Duration of exposure:

24 hours

Doses:

Dose level: 2000 mg/kg body weight
Dose Volume: 10 ml/kg body weight

No. of animals per sex per dose:

5 males and
5 females

Control animals:

no

Sex:

male/female

Dose descriptor:

LD50

Effect level:

> 2 000 mg/kg bw

Based on:

test mat.

Remarks on result:

other: no data on CL

Mortality:

No mortality occurred during the study period.

Clinical signs:

other: No clinical signs of ill health or behaioural changes were observed during study period.

Gross pathology:

Macroscopic post mortem examination of the animals at termination did not reveal any significant abnormalities. Pelvic dilatation of the right kidney was noted in one males. Renal pelvic dilation is a common finding in animals of this age and strain and therefore considered not related to treatment.

Other findings:

Treated skin abnormalities:
Scales and scabs were observed on the treated skin area among two females between day 4 and 6.

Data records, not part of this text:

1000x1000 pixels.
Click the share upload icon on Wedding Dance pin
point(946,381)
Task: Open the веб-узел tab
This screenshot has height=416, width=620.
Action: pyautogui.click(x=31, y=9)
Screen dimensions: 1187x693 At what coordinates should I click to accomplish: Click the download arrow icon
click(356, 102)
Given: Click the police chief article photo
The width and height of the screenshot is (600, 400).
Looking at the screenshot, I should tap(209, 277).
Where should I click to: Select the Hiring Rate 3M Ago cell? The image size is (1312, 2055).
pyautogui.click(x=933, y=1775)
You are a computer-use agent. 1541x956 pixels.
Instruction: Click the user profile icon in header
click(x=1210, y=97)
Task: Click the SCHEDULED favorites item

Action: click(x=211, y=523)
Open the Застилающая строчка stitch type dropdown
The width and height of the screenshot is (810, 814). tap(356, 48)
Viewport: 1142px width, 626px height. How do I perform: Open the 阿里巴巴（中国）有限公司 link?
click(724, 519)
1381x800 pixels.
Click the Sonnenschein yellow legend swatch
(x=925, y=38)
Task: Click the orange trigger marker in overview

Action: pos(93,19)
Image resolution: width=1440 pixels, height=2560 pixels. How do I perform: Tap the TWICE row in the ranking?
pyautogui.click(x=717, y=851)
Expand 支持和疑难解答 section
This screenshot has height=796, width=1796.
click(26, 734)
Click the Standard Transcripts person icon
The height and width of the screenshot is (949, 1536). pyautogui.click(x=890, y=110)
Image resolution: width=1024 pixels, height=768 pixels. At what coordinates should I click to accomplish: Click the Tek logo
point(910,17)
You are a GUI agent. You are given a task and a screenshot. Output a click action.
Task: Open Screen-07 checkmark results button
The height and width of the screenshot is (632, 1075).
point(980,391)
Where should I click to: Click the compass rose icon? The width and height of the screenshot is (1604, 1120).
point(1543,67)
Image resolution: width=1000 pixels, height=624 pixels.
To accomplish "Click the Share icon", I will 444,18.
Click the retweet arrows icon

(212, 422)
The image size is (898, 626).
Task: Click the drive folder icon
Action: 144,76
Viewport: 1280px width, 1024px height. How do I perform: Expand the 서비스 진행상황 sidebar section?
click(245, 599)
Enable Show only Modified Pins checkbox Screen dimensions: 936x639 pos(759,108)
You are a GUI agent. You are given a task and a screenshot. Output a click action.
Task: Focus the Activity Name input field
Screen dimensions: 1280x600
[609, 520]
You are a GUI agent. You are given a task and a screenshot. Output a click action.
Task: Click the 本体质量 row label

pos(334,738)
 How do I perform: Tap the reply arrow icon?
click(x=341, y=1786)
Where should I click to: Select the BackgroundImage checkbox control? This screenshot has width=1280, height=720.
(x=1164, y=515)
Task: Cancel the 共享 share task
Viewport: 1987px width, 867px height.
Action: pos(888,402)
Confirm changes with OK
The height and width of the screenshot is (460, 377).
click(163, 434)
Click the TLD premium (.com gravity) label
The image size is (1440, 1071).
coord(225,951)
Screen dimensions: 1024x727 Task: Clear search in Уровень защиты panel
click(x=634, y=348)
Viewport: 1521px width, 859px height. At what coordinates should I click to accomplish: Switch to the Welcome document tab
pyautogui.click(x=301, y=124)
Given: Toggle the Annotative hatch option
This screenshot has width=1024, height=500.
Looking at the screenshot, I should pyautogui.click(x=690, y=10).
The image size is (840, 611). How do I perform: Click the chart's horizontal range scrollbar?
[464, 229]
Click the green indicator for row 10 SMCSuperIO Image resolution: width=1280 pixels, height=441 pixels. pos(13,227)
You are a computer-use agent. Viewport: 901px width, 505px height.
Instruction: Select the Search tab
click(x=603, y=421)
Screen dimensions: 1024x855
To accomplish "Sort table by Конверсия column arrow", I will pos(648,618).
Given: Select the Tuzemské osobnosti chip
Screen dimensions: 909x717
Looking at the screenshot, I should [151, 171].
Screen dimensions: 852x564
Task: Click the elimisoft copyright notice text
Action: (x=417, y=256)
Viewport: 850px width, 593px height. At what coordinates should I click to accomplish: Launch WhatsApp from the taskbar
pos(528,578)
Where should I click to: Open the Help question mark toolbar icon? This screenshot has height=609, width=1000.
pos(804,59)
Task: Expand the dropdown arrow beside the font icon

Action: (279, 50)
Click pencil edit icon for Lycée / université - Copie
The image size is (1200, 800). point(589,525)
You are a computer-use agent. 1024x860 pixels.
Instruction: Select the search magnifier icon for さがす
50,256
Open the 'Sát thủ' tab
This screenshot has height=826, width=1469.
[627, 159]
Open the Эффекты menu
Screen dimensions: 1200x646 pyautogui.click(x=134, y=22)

Interpretation of results:

practically nontoxic

Remarks:

Migrated information Criteria used for interpretation of results: expert judgment

Conclusions:

The dermal LD50 value of Surfynol 104 in rats of either sex was established as exceeding 2000 mg/kg/ body weight.

Executive summary:

This study was entitle "Assessment of acute dermal toxicity with Surfynol 104 in the rat".

The purpose of this study was to assess the toxicity of Surfynol 104 when administered to rats asa a single dermal dose.

The study was carried out in accordance with OECD Guidline No. 402, "Acute Dermal Toxicity" and EEC Directive 92/96 /EEC, Part B.3, "Acute Toxicity - Dermal". Surfynol 104 was adminestered by dermal application, to five rats of each sex, at 2000 mg/kg body weight. Animals were subjected to daily observations and weekly determination of body weight. Macroscopic examination was performed at the end of the experimental period.

No mortality and no clinical signs of ill health were observed during the study. Skin abnormalities on the treated area included scales and scabs in two females between days 4 and 6. Low body weight gain or body weight loss was noted in all animals over the first week of the study and improved body weight gain over the second week. Macroscopic post mortem examination of the animals at termination did not reveal any significant abnormalities.

The dermal LD50 value of Surfynol 104 in rats of either sex was established as exceeding 2000 mg/kg/ body weight.

Based on these results and according to the EEC criteria for classification and labeling requirements for dangerous substances and preparations (EEC Directive 91/325/EEC, Amendment to Annex VI of the EEC Directive 67/548/EEC). Surfynol 104 cannot be classified and has no obligatory labeling reqiurement.

Endpoint conclusion

Endpoint conclusion:

no adverse effect observed

Dose descriptor:

LD50

Value:

2 000 mg/kg bw

Quality of whole database:

The key study is GLP compliant and is of high quality, Klimisch score = 1

Additional information

Justification for classification or non-classification

According to the UN Globally Harmonized System of Classification and Labelling of Chemicals (GHS) Part 3 Chapter 3.1 no classification required, since this substance doese not cause concern of acute toxicity.